# Chagall's Holiday Greeting...



## CT Girl (Nov 17, 2010)

Great picture! I love the well equipped Santa and Chagall looks adorable. Happy Hanukkah.


----------



## Ms Stella (Aug 16, 2010)

Chagall has such a beautiful head and ears...great photo!


----------



## rubymom (Apr 24, 2010)

What a fabulous picture of Mr. Handsome!!


----------



## Rowan (May 27, 2011)

Is he watching you or is someone holding a chicken off camera?  

He looks handsome as usual!! Happy Hanukkah!


----------



## RileysMommy (Jul 18, 2011)

I :love2: Chagall! He's super handsome!


----------



## Dallasminis (Feb 6, 2011)

And a Happy Hanukkah to YOU, Chagall and your Mom...you are looking very festive with Santa and his dreidel. A great holiday picture, thanks for sharing it with us!


----------



## minipoodlelover (Jul 25, 2011)

Perfect angle of his elegant face, and beautiful expression in his eyes! I love that Santa has a dreidel. 

Happy holidays, and thanks for sharing your card


----------



## schnauzerpoodle (Apr 21, 2010)

Happy Hanukkah, Chagall~


----------



## liljaker (Aug 6, 2011)

What a beautiful picture! And what a beautiful Chagall! Sunny sends his best wishes too!


----------



## Laceypoo (Aug 23, 2011)

He is an ADORABLE poodle. Great photo. Hope you both enjoy the holiday season.


----------



## sgeorge (Jul 31, 2011)

Chagall is such a sweetie! With such a fabulous solid silver coloring too!

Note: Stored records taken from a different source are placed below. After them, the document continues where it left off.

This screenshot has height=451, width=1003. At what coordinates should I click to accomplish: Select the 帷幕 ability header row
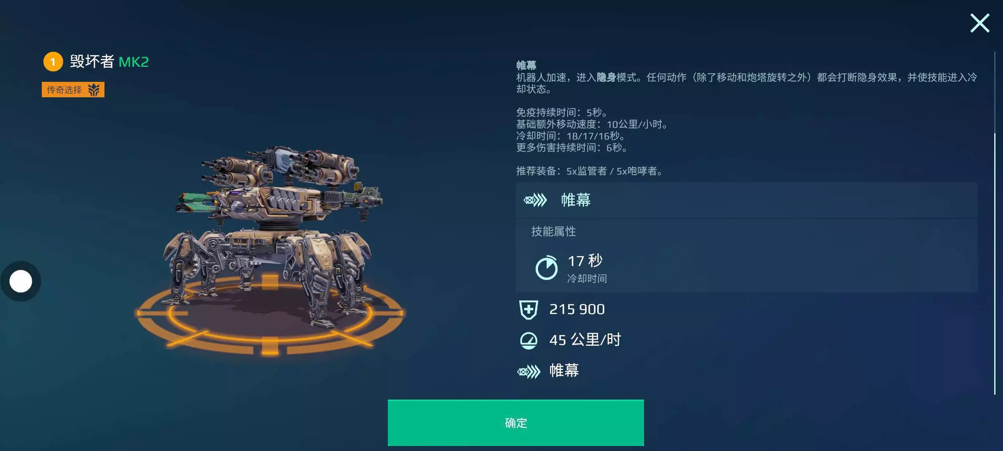pyautogui.click(x=746, y=200)
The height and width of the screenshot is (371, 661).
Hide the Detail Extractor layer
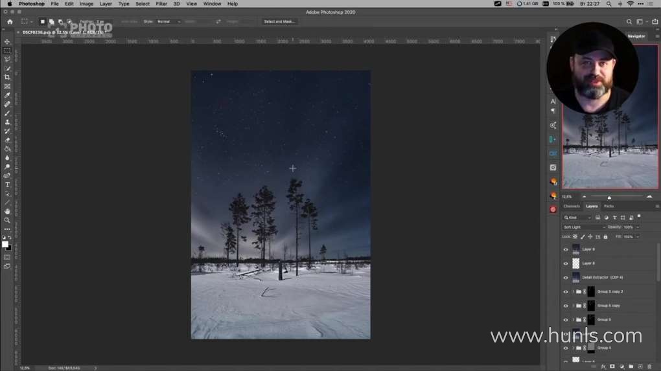[565, 278]
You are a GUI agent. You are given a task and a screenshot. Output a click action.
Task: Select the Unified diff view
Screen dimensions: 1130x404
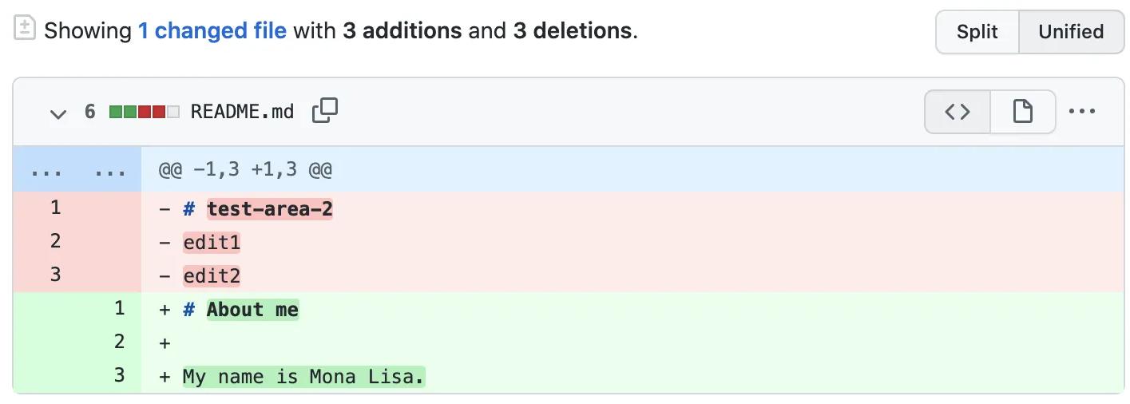pyautogui.click(x=1071, y=32)
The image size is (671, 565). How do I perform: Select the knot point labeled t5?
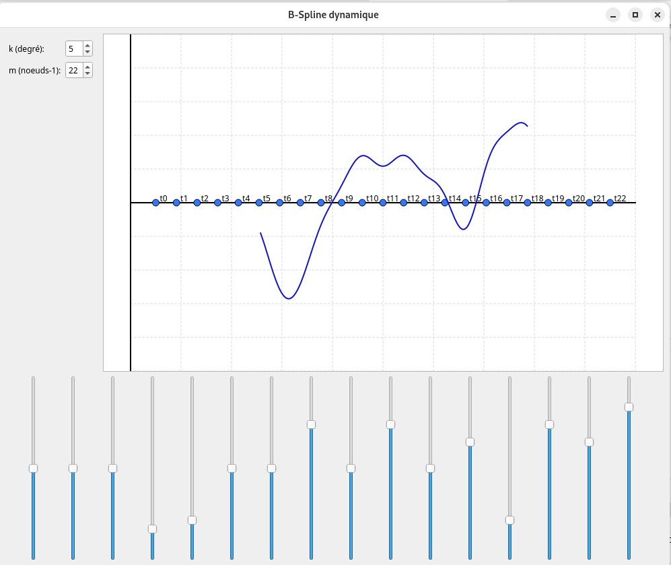click(259, 203)
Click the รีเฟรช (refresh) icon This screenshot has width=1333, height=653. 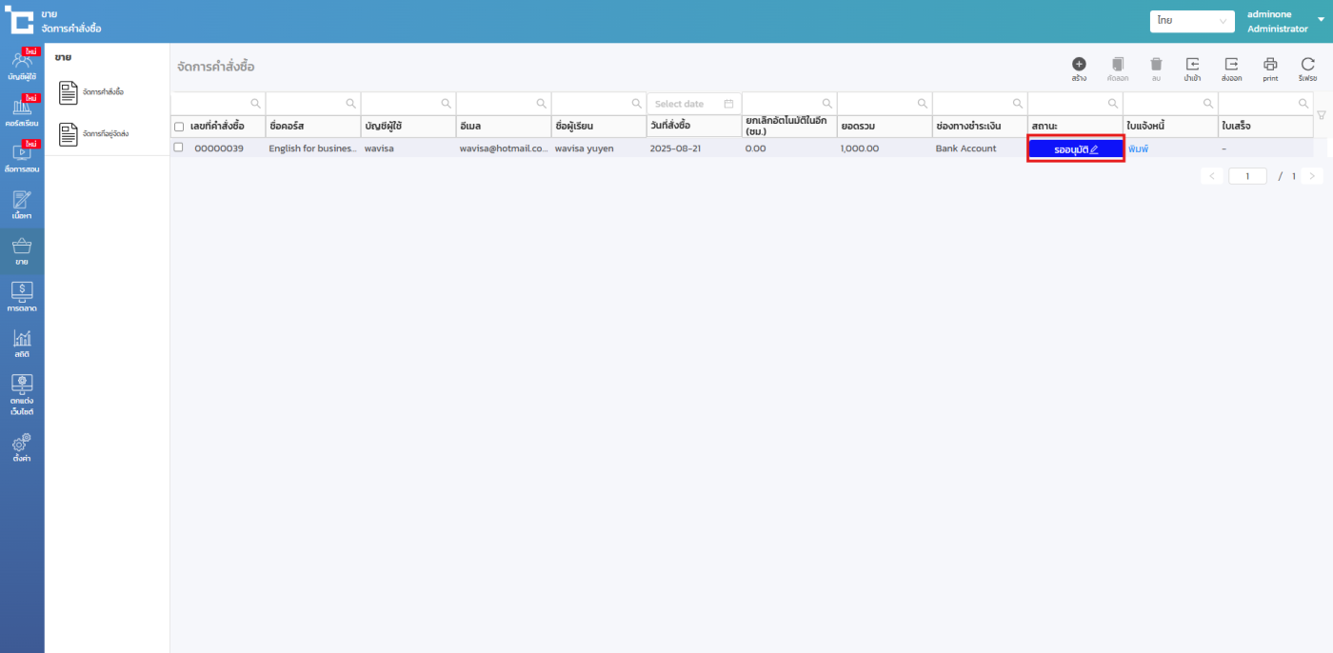1307,65
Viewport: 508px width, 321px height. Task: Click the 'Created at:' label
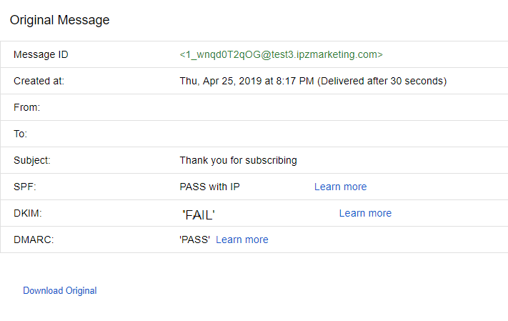coord(39,81)
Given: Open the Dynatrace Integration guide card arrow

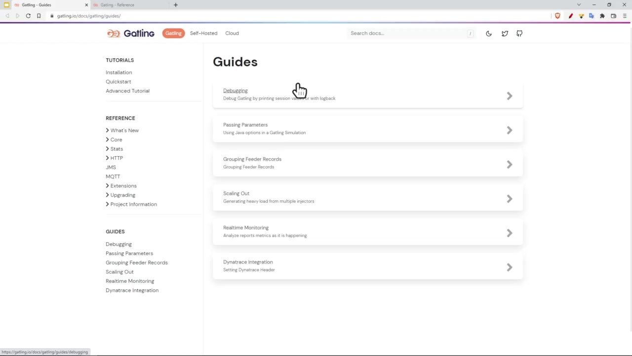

Happy holidays to the both of you.


----------



## Theo'sMom (Mar 23, 2011)

Happy channukah! It looks like there's a menorah in the back too.
Chagall looks adorable.


----------



## PoodleMomAnew (Dec 22, 2010)

Happy Hanukkah to you and your dashing Chagall! He is a great looking guy.


----------



## schpeckie (Jun 29, 2010)

Chagall is still the "girls" favorite! What a beautiful picture with a very handsome dog!


----------



## Gorky (Jul 14, 2009)

Happy Hanukkah to you Chagall and your Mom! Chagall looks very handsome in the photo.


----------



## spoowhisperer (Apr 26, 2010)

Wonderful! Was going to ask what Chagall thought about Santa, but seeing the great photo, he had to have been okay about him. What a fun idea!


----------



## Poodle Lover (Mar 24, 2008)

Happy Hanukkah to you and Chagall.  You just gotta love a Santa with a dreidel.  
We celebarte Hanukkah too, but I am a transplant from Russia and we also celebrate New Years with a New Years tree. When the kids were little we used to dress up our tree with Hanukkah lights, put a Santa and gifts under the tree and call it our Hanukkah Bush/New Years tree. I am so glad my kids didn't grow up completely confused.


----------



## pudel luv (Jan 23, 2010)

Chagall's expression is priceless in the photo ... looks as if he's saying,

"What .?. I was a _very_ good boy :santaclaus:

Tis the season to be jolly ... Happy, Happy !!


----------



## lilypoo (Jul 25, 2011)

He looks adorable and how thoughtful of Santa! (We have that dreidel at our local Petsmart and I wanted it, but it was dirty and I could not find another! LOL)

Shalom!!


----------



## Chagall's mom (Jan 9, 2010)

Rowan said:


> Is he watching you or is someone holding a chicken off camera?


No chicken was used in the taking of this photograph!:lol: That look is elicited when I give Chagall the "Watch Me!" command, apparently it works on Santa too. :santaclaus:The_ real_ trick would be if I could get it to work on my dh!:becky: (Of course I'd rather teach him to "Listen to ME!"):biggrin1:


----------



## cavon (Aug 10, 2010)

Loads of Love to our beautiful buddie from Finnegan and I!!! 

We also hope everyone has a wonderful Holiday Season and a healthy, happy and prosperous New Year!

Crystal


----------



## SarainPA (Nov 18, 2011)

What a beautiful and intelligent expression! Great picture!


----------



## sandooch (Jan 20, 2011)

OMG! Chagall looks so handsome sitting there with Mr. Claus!! I love it. ♥ Thank you for sharing with us and happy holidays to you and yours.


----------



## Fluffyspoos (Aug 11, 2009)

Oh wow, that Santa is really legit.

And D'AAAAAAAAAAWWW! Chagall's face looks SO sweet and soft!


----------



## outwest (May 1, 2011)

I wish we had a Santa like that around here somewhere, We celebrate both (I married a cute Jewish guy. Chagall is gorgeous, as usual. Happy Holidays!


----------



## Chagall's mom (Jan 9, 2010)

Fluffyspoos said:


> Oh wow, that Santa is really legit.


That's 'cuz he IS the REAL Santa! :santaclaus:How else can explain him knowing Chagall is a Jewish poodle?!:kev:


----------